末廣圭「人妻酔い」
末廣圭「人妻酔い」。電子復刻第67弾。官能ロマン小説なので、今日のお話しは、女性の方々は読まなくて結構。父親が急死して、大塚駅から近いコンビニエンスストア「カワハラ・ストア」を継ぐ羽目になった川原順平。35歳にして、33歳の美しい妻・由紀、小学校2年生になる娘の舞がいて、生活は順調そのもの。それでいて、30歳の谷口瑞江という人妻と娘の目を盗んで、人気のないマンションの屋上で浮気に走る。そんな順平に、妻の由紀から紹介された鈴木遥子は、PTA副会長だった。65歳の現会長が市会議員選に出るために辞任し、新任としてPTA会長への就任を迫る。順平の出した交換条件は身体を差し出すことだった。それで断ってもらえると思った順平だったが、鈴木遥子は順平の車で新宿のラブホに向かった。妻と同い年の遥子は、プロポーションも素晴らしく、情感豊かな女性だった。その遥子が順平のところに連れてきたのは、女子大の後輩である27歳の片桐美佐。その相談事は、結婚した45歳の大学助教授の息子との、許されざる関係だった。若く美しい継母と、性への関心が高まる中学三年生。順平は自らの身体で、美佐に生活を出直すことを導く。そして、8年ぶりに順平を訪ねてきた出版社の元同僚である野波絵梨子。美貌の絵梨子は職場の花であったが、半年前に職場結婚したばかり。それなのに3人の男性と浮気して、既に男性経験は19人に及ぶ。逆にそのことで自己嫌悪に陥った絵梨子を、順平は彼女の身も心も洗い流す。
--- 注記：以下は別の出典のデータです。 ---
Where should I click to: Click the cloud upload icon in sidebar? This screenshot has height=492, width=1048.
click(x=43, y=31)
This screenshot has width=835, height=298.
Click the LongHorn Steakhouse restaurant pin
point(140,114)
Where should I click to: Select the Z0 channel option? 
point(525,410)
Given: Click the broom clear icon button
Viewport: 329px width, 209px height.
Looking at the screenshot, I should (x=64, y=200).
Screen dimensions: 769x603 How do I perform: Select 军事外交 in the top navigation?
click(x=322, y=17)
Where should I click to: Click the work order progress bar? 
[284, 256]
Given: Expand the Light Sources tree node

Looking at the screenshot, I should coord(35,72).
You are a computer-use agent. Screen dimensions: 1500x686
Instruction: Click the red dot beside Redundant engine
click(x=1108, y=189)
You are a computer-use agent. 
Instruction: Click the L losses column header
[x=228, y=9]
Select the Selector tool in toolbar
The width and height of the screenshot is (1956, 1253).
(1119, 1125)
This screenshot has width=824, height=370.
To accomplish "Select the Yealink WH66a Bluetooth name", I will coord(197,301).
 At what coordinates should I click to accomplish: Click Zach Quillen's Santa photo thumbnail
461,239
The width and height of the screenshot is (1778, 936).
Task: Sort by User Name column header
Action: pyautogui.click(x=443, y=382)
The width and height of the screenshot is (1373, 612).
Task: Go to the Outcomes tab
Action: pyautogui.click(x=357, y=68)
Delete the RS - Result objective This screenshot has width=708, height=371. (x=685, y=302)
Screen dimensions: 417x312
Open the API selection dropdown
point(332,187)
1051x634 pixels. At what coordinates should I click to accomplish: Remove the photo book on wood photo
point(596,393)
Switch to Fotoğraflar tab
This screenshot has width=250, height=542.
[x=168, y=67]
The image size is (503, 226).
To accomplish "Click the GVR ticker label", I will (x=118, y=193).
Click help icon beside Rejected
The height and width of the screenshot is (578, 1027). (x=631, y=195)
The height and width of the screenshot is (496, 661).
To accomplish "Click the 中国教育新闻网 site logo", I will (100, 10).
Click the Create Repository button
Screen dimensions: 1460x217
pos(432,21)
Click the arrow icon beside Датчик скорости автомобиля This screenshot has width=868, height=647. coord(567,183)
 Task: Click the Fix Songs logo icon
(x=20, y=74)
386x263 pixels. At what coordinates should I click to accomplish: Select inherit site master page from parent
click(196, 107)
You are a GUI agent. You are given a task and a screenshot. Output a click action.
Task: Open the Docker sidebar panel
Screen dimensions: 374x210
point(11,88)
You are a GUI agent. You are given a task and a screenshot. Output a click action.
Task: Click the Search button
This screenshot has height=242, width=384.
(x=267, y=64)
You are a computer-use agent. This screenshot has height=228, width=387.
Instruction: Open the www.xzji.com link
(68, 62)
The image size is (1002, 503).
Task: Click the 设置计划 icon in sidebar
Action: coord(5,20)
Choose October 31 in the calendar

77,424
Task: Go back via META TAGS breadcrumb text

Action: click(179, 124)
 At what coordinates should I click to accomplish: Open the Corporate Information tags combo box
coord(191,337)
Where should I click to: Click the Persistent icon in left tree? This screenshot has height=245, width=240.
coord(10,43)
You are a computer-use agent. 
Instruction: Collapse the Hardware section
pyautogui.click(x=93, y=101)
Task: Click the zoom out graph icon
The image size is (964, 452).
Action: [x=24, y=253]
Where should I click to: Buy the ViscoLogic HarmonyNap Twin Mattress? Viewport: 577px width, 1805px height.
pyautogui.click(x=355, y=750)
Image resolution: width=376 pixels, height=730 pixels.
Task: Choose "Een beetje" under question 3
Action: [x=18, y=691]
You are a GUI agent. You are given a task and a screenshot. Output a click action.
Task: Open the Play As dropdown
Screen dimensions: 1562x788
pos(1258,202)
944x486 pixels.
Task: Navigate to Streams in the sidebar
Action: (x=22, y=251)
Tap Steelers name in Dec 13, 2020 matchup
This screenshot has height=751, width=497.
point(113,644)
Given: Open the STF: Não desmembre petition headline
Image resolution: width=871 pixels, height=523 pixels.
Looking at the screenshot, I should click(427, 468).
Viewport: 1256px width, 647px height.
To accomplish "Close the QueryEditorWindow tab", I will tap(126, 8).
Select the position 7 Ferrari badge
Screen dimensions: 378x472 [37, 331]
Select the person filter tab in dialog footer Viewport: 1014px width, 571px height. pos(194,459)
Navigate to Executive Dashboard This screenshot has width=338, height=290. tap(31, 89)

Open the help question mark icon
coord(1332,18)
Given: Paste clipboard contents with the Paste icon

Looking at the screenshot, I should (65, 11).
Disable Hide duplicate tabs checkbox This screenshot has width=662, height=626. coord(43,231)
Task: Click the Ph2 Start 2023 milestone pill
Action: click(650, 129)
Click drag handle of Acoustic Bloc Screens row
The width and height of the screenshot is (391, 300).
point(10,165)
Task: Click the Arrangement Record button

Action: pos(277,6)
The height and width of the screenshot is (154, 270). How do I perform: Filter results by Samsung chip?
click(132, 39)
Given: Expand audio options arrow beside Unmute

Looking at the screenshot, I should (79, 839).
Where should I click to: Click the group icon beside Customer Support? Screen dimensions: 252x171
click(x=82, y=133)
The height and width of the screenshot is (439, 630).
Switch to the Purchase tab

順平に相談に来る女性たちは、いずれも何らかの心の傷やトラブルを抱えている。そんな彼女たちのトラウマに順平は耳を傾け、官能小説なので心だけでなく身体も開かせて、その悩みを解決する。相手はいずれも人妻だから、それぞれが一夜の交わりで、お互いの家族関係を壊すこともない。男性にとって、非常に都合のいい話だが、一方で女性にとっても家庭までをも壊したくはない。妻たちの日常生活における空虚感も描かれている。それは男性たちの直情的な性欲とは全く違った心の空洞である。主人公の順平さえ、妻の由紀が新しい下着を身につけて、男性混じりの会食に出かけてゆく姿を見て気がつく。それは毎日食べる米に例えられた、かけがえのない物でありながら、その必要性を痛切に感じることができなくなった日常への埋没である。